▸ PROBLEM TO WORK ON: Search the entries below for "yanınızda". Report each line where it occurs.
===== SOURCE DATA
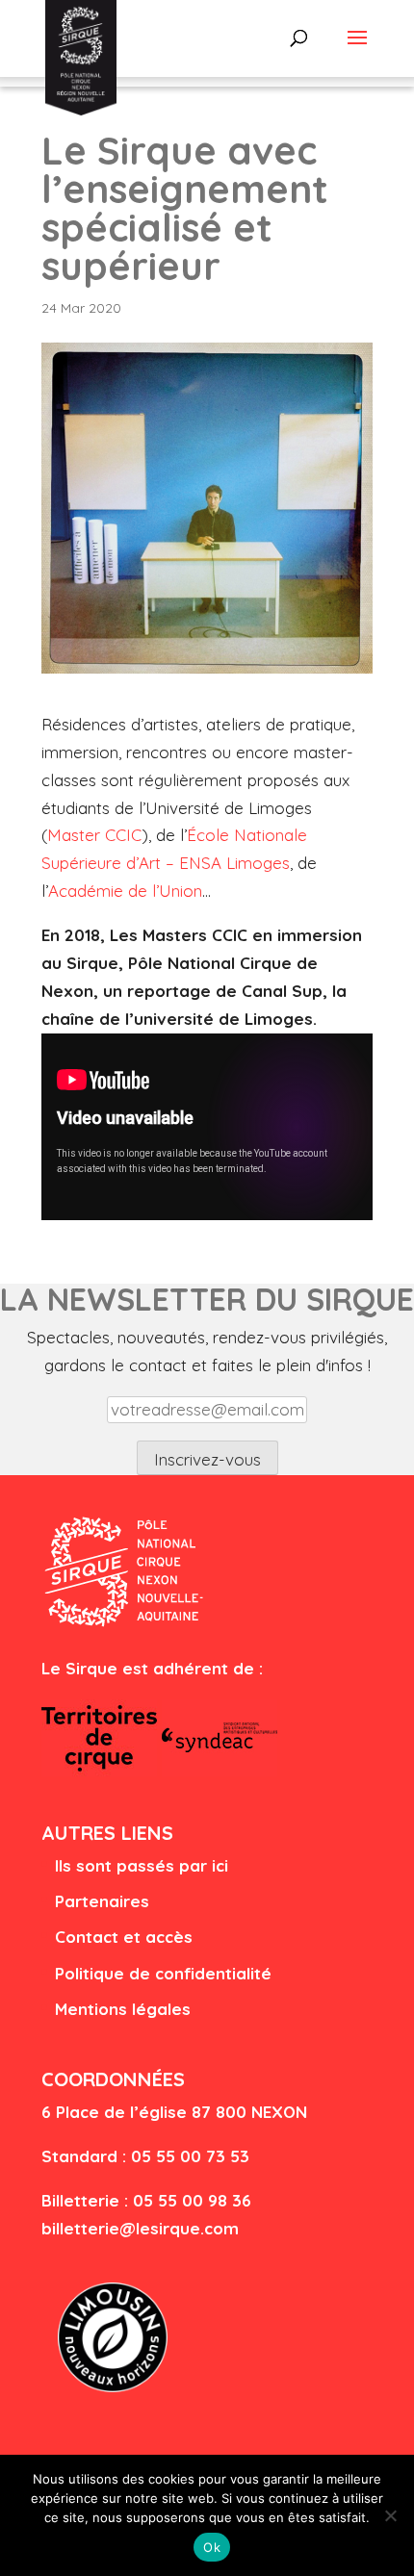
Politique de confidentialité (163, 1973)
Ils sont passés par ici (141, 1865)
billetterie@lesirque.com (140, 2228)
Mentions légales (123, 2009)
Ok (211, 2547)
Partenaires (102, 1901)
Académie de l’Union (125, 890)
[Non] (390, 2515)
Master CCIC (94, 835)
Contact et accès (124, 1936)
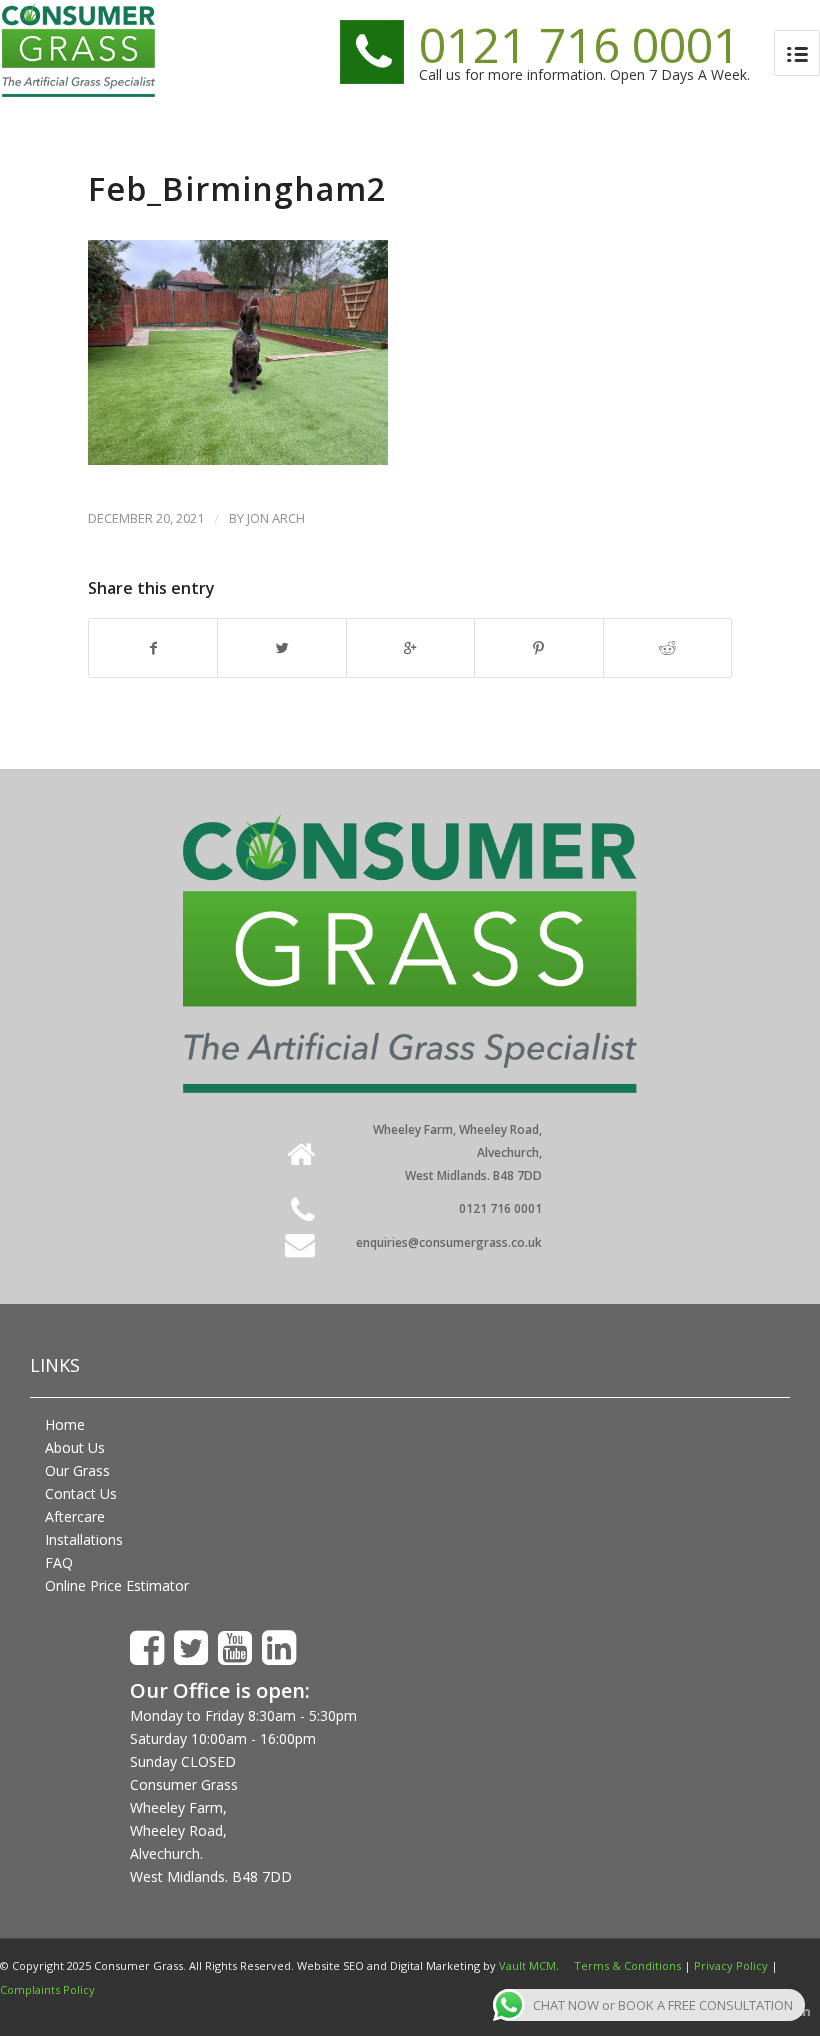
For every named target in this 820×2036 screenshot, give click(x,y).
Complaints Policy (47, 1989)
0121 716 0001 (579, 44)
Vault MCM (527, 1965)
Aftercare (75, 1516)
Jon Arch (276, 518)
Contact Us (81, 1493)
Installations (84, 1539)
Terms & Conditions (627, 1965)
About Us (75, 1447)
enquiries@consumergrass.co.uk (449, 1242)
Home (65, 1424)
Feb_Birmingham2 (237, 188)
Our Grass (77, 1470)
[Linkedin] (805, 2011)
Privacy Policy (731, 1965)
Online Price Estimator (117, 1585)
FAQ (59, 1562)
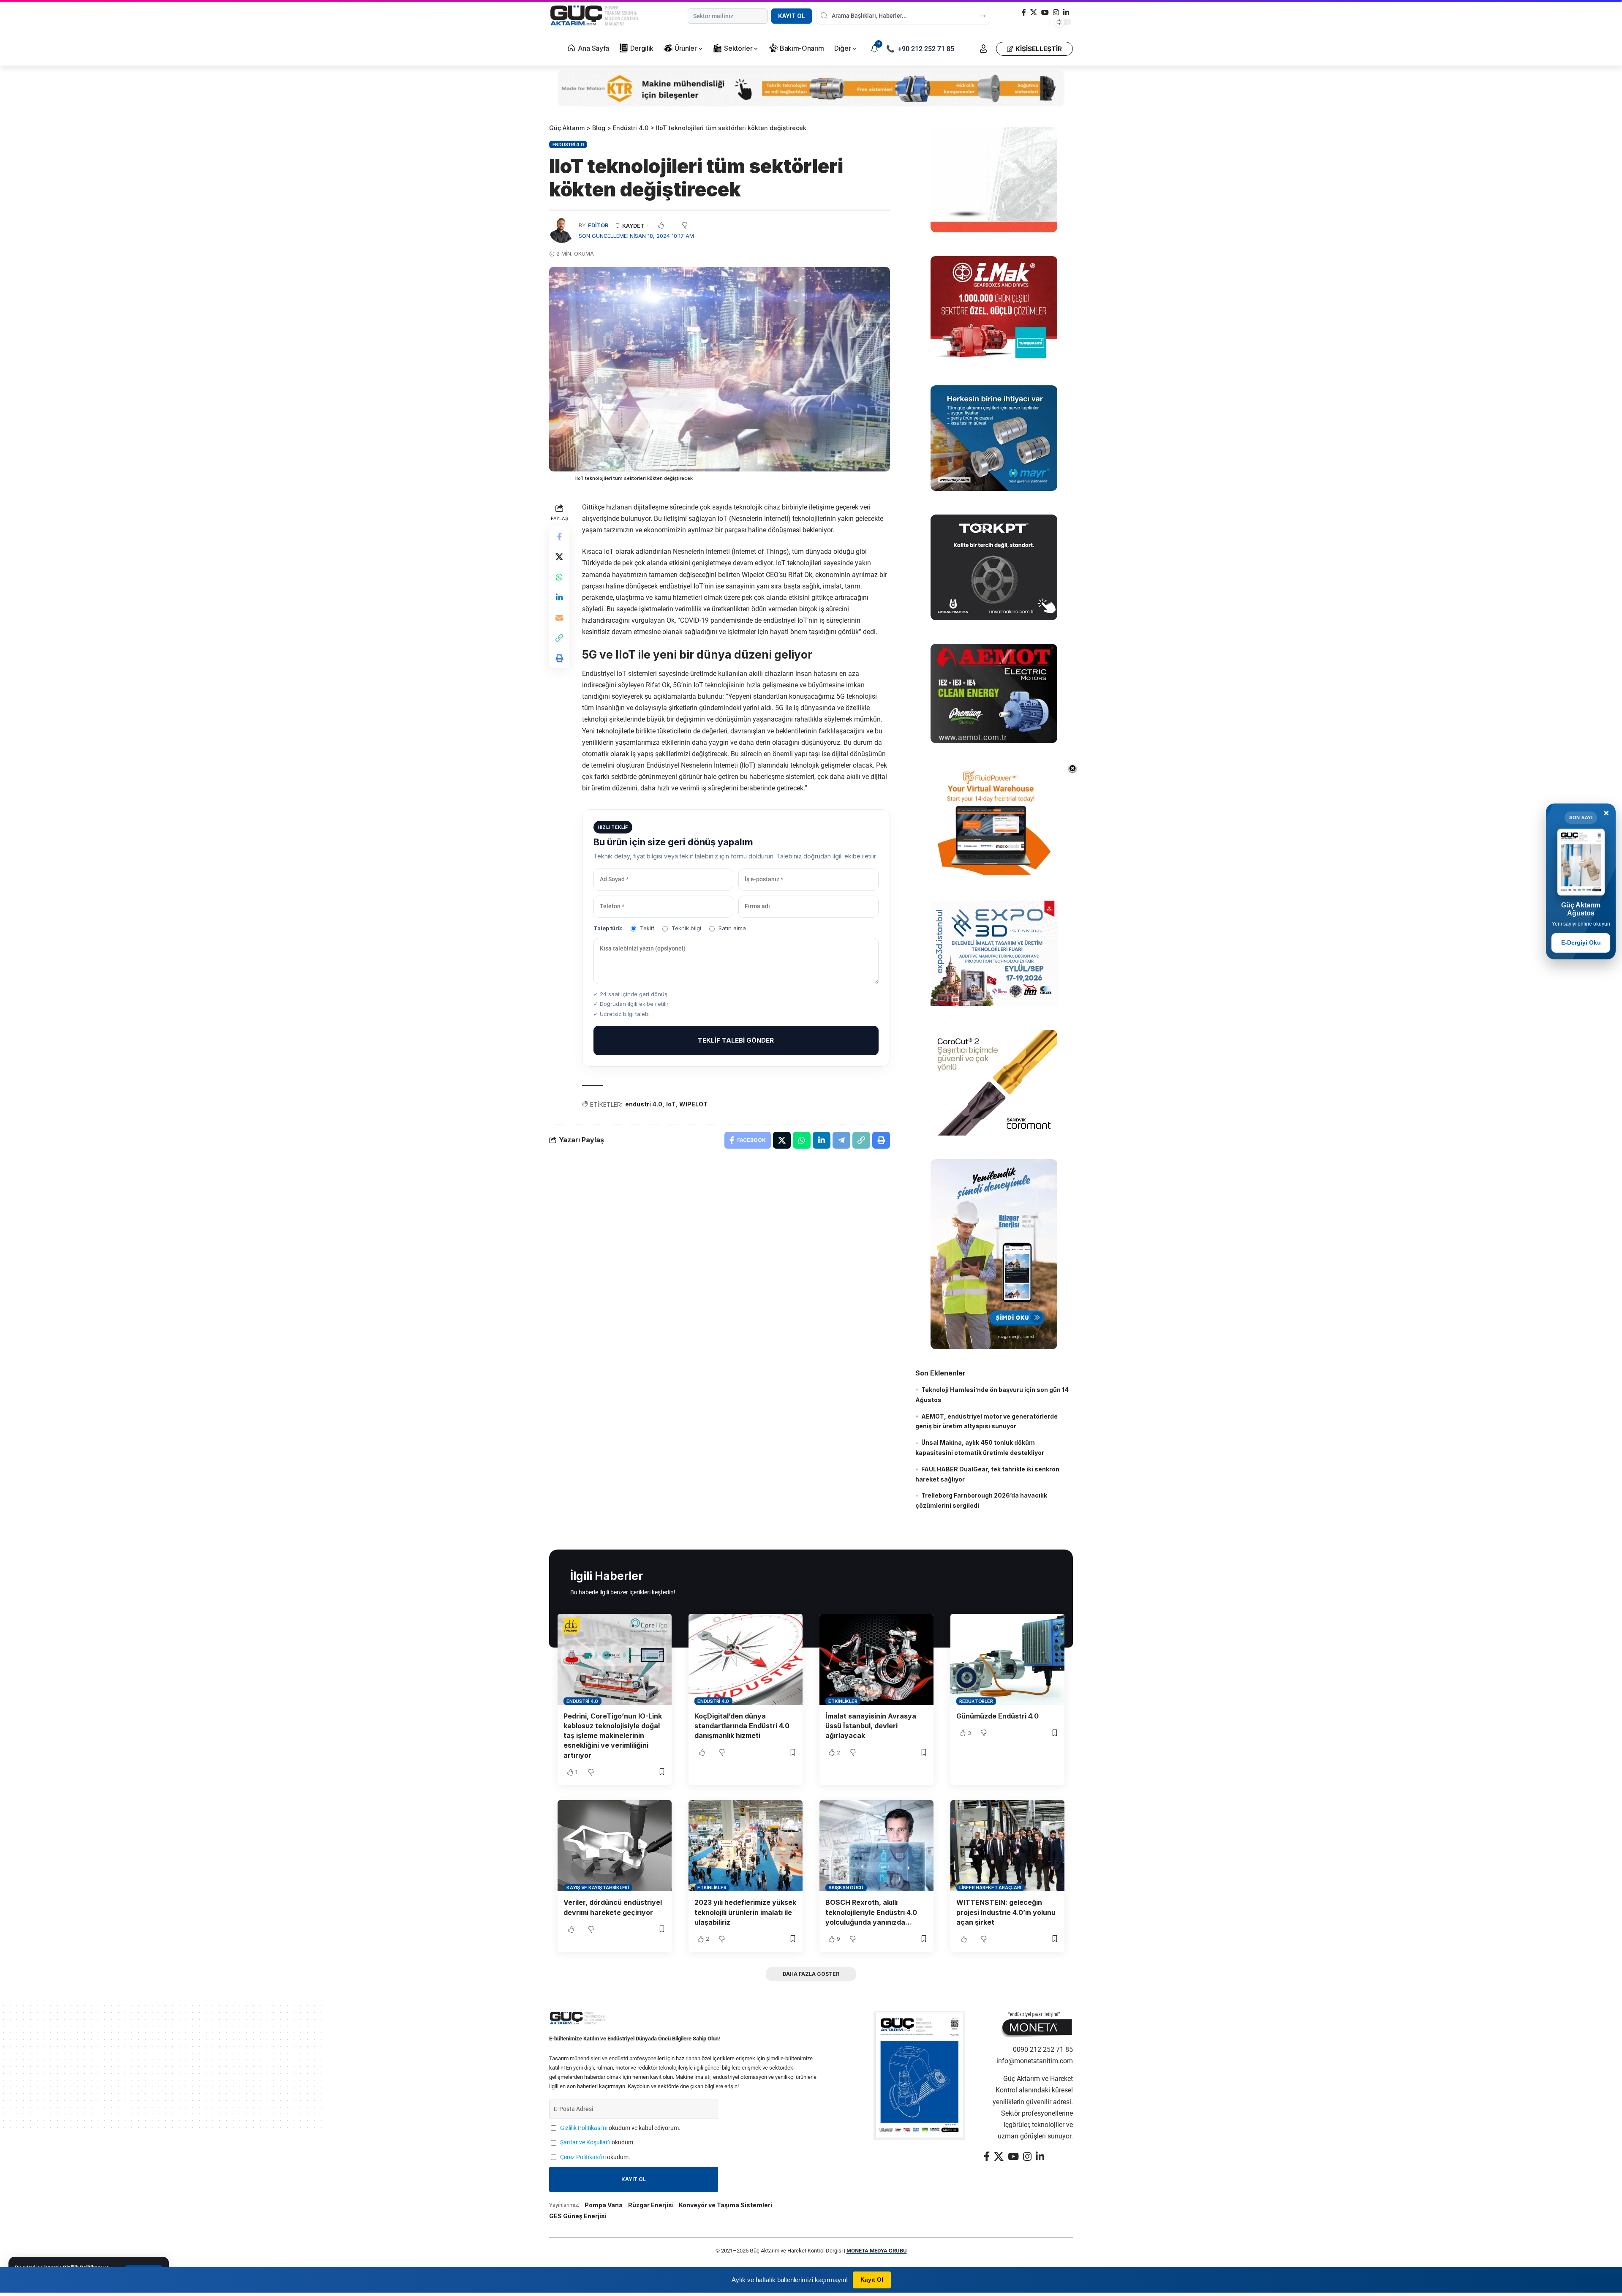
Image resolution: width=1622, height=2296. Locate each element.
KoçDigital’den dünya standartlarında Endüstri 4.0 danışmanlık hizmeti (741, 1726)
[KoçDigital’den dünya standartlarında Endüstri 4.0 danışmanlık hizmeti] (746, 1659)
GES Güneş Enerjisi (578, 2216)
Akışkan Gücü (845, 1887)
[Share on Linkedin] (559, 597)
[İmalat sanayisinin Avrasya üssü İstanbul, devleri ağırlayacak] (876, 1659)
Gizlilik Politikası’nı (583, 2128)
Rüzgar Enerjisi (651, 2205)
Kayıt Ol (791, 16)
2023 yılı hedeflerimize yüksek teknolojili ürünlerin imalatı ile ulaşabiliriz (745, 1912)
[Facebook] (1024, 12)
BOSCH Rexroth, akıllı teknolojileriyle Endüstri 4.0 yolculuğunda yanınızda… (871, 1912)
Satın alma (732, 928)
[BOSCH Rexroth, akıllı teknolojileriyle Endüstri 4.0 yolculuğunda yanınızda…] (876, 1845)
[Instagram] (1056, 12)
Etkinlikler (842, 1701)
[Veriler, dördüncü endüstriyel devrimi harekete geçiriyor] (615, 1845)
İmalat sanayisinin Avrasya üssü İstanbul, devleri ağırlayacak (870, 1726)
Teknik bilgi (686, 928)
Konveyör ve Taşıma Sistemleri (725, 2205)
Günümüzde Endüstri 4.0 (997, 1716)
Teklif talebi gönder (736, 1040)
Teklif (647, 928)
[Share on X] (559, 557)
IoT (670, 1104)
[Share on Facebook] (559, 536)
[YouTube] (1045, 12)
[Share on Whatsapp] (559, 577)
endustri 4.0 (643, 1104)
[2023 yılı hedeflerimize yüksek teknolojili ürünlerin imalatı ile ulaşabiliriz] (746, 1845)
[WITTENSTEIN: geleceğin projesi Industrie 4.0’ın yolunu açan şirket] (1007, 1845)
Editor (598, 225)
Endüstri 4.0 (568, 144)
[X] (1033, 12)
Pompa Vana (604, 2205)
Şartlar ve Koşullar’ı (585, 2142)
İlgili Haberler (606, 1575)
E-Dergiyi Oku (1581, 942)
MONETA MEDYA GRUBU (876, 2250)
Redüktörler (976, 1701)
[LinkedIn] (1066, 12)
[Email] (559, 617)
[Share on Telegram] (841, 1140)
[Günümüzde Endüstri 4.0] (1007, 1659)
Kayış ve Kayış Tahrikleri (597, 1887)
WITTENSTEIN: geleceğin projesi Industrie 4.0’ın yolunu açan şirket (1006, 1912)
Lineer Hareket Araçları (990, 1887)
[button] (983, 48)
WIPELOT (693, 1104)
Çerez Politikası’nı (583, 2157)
==========
▸ SOLUTION TO THE EXERCISE:
BOSCH Rexroth, akıllı teknolojileriyle Endüstri 4.0 yolculuğunda yanınızda… (871, 1912)
[BOSCH Rexroth, akıllı teknolojileriyle Endüstri 4.0 yolculuğunda yanınızda…] (876, 1845)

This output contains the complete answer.